This guide goes through the process of setting up Lakekeeper, which can be used as the REST Catalog service for Texera's workflow result storage.
For more information of why using RESTCatalog, see Issue #4126.
On macOS / Linux, run
brew install lakekeeper
Verify the installation by running:
lakekeeper --version
Alternatively, you can download a pre-built binary from the https://github.com/lakekeeper/lakekeeper/releases and place it on your $PATH.
Create a database using the SQL script in Texera's repository:
psql -f sql/texera_lakekeeper.sql
Edit the User Configuration section at the top of bin/bootstrap-lakekeeper.sh.

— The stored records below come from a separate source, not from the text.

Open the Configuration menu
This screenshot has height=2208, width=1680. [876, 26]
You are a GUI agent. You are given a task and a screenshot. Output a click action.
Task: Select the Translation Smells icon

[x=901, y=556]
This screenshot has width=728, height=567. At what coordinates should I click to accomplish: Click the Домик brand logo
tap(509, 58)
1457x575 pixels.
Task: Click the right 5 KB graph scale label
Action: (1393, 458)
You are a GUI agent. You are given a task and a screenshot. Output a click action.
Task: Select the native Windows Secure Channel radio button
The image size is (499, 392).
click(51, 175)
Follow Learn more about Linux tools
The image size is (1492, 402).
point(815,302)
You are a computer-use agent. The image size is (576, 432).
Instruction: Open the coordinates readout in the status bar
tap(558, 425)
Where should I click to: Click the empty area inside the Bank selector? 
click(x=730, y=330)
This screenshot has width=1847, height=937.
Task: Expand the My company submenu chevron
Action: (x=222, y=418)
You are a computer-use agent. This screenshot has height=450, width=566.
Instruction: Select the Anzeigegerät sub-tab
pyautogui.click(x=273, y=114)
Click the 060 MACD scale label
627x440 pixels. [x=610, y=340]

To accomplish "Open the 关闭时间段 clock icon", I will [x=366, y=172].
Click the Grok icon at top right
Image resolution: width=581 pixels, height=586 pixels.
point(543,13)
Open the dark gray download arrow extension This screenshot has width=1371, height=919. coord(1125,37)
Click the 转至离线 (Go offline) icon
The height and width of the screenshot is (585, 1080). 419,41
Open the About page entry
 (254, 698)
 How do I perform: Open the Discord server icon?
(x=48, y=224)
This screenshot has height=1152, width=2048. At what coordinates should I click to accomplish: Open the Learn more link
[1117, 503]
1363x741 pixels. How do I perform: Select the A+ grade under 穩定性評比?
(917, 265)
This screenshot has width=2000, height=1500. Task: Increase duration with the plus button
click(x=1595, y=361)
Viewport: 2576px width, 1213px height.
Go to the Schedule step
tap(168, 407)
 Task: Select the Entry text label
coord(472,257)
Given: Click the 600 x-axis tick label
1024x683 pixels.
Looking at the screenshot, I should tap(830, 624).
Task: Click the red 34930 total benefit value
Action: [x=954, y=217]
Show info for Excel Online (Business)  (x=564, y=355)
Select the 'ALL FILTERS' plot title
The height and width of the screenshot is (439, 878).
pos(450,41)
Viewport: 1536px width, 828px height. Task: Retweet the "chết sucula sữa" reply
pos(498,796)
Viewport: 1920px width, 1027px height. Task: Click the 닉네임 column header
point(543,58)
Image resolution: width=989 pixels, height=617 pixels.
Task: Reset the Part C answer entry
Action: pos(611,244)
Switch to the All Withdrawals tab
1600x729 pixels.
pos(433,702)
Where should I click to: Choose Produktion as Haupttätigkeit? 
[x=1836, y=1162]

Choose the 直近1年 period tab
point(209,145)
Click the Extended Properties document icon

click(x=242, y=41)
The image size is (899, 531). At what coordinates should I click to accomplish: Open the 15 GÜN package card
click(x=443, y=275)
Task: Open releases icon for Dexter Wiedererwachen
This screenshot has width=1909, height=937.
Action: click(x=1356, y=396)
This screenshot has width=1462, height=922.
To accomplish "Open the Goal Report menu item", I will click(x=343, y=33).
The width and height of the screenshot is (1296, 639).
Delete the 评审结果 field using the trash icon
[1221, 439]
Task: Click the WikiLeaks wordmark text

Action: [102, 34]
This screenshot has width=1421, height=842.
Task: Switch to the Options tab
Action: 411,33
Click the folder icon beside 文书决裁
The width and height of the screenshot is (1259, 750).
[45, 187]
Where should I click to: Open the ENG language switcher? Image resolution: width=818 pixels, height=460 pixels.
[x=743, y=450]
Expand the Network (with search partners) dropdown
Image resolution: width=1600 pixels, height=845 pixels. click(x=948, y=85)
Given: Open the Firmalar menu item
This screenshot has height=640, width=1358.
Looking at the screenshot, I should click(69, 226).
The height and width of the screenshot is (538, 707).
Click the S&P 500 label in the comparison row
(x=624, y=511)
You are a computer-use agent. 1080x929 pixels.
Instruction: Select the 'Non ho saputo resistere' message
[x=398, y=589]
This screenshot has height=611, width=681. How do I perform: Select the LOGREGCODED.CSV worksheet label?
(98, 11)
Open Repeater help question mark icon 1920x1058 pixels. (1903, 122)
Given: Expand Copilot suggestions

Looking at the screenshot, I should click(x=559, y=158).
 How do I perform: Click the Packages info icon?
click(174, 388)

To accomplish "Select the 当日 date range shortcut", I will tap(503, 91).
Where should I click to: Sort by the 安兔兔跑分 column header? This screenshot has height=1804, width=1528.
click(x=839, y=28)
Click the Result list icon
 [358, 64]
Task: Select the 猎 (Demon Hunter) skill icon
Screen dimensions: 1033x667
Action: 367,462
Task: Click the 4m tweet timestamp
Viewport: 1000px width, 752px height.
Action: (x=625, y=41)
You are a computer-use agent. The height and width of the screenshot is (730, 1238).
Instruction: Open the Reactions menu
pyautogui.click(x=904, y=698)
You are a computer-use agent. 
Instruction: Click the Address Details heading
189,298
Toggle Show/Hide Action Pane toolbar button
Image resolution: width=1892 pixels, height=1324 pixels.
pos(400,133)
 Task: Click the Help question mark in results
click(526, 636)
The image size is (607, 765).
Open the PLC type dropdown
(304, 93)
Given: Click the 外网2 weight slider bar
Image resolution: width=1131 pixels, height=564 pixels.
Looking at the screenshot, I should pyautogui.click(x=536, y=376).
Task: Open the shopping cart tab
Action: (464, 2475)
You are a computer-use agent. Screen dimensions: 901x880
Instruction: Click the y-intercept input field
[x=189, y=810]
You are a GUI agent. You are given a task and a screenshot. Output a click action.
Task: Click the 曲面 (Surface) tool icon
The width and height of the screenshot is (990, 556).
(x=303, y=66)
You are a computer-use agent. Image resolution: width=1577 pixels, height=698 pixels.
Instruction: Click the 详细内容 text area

First, set the PostgreSQL connection URLs used by Lakekeeper:
-LAKEKEEPER__PG_DATABASE_URL_READ="" -LAKEKEEPER__PG_DATABASE_URL_WRITE="" +LAKEKEEPER__PG_DATABASE_URL_READ="postgres://<user>:<urlencoded_password>@<host>:5432/texera_lakekeeper" +LAKEKEEPER__PG_DATABASE_URL_WRITE="postgres://<user>:<urlencoded_password>@<host>:5432/texera_lakekeeper"
If you have customized storage-related values in common/config/src/main/resources/storage.conf (for example, the bucket name, S3 endpoint, or MinIO credentials), check the below environment variables in the script and modify their values accordingly:
# Storage settings — must stay in sync with storage.conf # if needed, update the default values after `:-` to match storage.conf STORAGE_ICEBERG_CATALOG_REST_URI="${STORAGE_ICEBERG_CATALOG_REST_URI:-http://localhost:8181/catalog}" STORAGE_ICEBERG_CATALOG_REST_WAREHOUSE_NAME="${STORAGE_ICEBERG_CATALOG_REST_WAREHOUSE_NAME:-texera}" STORAGE_ICEBERG_CATALOG_REST_REGION="${STORAGE_ICEBERG_CATALOG_REST_REGION:-us-west-2}" STORAGE_ICEBERG_CATALOG_REST_S3_BUCKET="${STORAGE_ICEBERG_CATALOG_REST_S3_BUCKET:-texera-iceberg}" STORAGE_S3_ENDPOINT="${STORAGE_S3_ENDPOINT:-http://localhost:9000}" STORAGE_S3_AUTH_USERNAME="${STORAGE_S3_AUTH_USERNAME:-texera_minio}" STORAGE_S3_AUTH_PASSWORD="${STORAGE_S3_AUTH_PASSWORD:-password}"
Run the following script in Texera repo:
bash bin/bootstrap-lakekeeper.sh
The script will:
Check that Lakekeeper is healthy by running:
curl http://localhost:8181/health
You should see a JSON response with "health":"ok".
Verify that the warehouse has been created by running:
curl http://localhost:8181/management/v1/warehouse
You should see a warehouse in the response.
To make Texera actually use the Lakekeeper REST catalog you just set up, edit common/config/src/main/resources/storage.conf:
storage { iceberg { catalog { - type = postgres + type = rest ... } } }
Lakekeeper is now your service of managing Iceberg RESTCatalog. Texera workflows that produce Iceberg results will write to the S3 bucket via the Iceberg RESTCatalog.